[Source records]
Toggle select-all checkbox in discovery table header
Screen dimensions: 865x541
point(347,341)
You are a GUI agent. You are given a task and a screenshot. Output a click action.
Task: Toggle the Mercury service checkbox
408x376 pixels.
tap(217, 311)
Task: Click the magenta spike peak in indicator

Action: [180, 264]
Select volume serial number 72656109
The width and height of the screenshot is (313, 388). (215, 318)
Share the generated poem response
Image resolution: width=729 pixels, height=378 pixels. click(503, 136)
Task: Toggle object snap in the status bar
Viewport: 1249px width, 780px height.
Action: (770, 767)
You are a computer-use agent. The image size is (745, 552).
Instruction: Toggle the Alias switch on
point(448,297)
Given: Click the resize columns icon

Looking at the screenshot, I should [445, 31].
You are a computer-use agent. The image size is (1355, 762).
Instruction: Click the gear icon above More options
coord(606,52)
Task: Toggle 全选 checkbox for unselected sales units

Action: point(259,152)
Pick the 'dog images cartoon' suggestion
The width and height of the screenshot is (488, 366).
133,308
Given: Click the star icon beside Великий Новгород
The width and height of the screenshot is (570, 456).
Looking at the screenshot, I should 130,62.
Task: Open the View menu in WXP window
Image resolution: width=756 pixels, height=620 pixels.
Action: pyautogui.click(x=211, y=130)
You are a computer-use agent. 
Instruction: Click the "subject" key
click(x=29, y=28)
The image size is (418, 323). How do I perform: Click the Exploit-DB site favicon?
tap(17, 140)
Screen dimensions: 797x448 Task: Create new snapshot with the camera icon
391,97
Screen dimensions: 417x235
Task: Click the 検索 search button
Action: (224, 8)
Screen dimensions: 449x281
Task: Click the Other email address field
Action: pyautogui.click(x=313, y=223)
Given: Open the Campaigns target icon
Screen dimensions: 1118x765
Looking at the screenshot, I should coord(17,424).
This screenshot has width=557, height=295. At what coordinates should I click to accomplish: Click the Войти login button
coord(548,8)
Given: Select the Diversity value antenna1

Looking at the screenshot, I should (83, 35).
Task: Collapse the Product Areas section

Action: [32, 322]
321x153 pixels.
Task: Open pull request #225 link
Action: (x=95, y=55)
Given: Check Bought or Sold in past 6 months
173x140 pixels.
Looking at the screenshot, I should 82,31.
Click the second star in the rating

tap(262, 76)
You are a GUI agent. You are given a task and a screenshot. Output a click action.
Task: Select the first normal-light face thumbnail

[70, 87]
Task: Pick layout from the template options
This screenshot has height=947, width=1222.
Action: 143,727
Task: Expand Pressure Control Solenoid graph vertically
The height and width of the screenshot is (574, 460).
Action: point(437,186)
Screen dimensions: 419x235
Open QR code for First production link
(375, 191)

## TO BE DONE
Can you update the records above so that every "checkbox" becomes "tick box" and nothing else changes?

## EXPECTED ANSWER
Toggle select-all tick box in discovery table header
Screen dimensions: 865x541
point(347,341)
You are a GUI agent. You are given a task and a screenshot. Output a click action.
Task: Toggle the Mercury service tick box
408x376 pixels.
tap(217, 311)
Task: Click the magenta spike peak in indicator

Action: [180, 264]
Select volume serial number 72656109
The width and height of the screenshot is (313, 388). (215, 318)
Share the generated poem response
Image resolution: width=729 pixels, height=378 pixels. click(503, 136)
Task: Toggle object snap in the status bar
Viewport: 1249px width, 780px height.
Action: (770, 767)
You are a computer-use agent. The image size is (745, 552).
Instruction: Toggle the Alias switch on
point(448,297)
Given: Click the resize columns icon

Looking at the screenshot, I should [445, 31].
You are a computer-use agent. The image size is (1355, 762).
Instruction: Click the gear icon above More options
coord(606,52)
Task: Toggle 全选 tick box for unselected sales units

Action: point(259,152)
Pick the 'dog images cartoon' suggestion
The width and height of the screenshot is (488, 366).
133,308
Given: Click the star icon beside Великий Новгород
The width and height of the screenshot is (570, 456).
Looking at the screenshot, I should 130,62.
Task: Open the View menu in WXP window
Image resolution: width=756 pixels, height=620 pixels.
Action: pyautogui.click(x=211, y=130)
You are a computer-use agent. 
Instruction: Click the "subject" key
click(x=29, y=28)
The image size is (418, 323). How do I perform: Click the Exploit-DB site favicon?
tap(17, 140)
Screen dimensions: 797x448 Task: Create new snapshot with the camera icon
391,97
Screen dimensions: 417x235
Task: Click the 検索 search button
Action: (224, 8)
Screen dimensions: 449x281
Task: Click the Other email address field
Action: pyautogui.click(x=313, y=223)
Given: Open the Campaigns target icon
Screen dimensions: 1118x765
Looking at the screenshot, I should coord(17,424).
This screenshot has width=557, height=295. At what coordinates should I click to accomplish: Click the Войти login button
coord(548,8)
Given: Select the Diversity value antenna1

Looking at the screenshot, I should (83, 35).
Task: Collapse the Product Areas section

Action: [32, 322]
321x153 pixels.
Task: Open pull request #225 link
Action: (x=95, y=55)
Given: Check Bought or Sold in past 6 months
173x140 pixels.
Looking at the screenshot, I should 82,31.
Click the second star in the rating

tap(262, 76)
You are a GUI agent. You are given a task and a screenshot. Output a click action.
Task: Select the first normal-light face thumbnail

[70, 87]
Task: Pick layout from the template options
This screenshot has height=947, width=1222.
Action: 143,727
Task: Expand Pressure Control Solenoid graph vertically
The height and width of the screenshot is (574, 460).
Action: point(437,186)
Screen dimensions: 419x235
Open QR code for First production link
(375, 191)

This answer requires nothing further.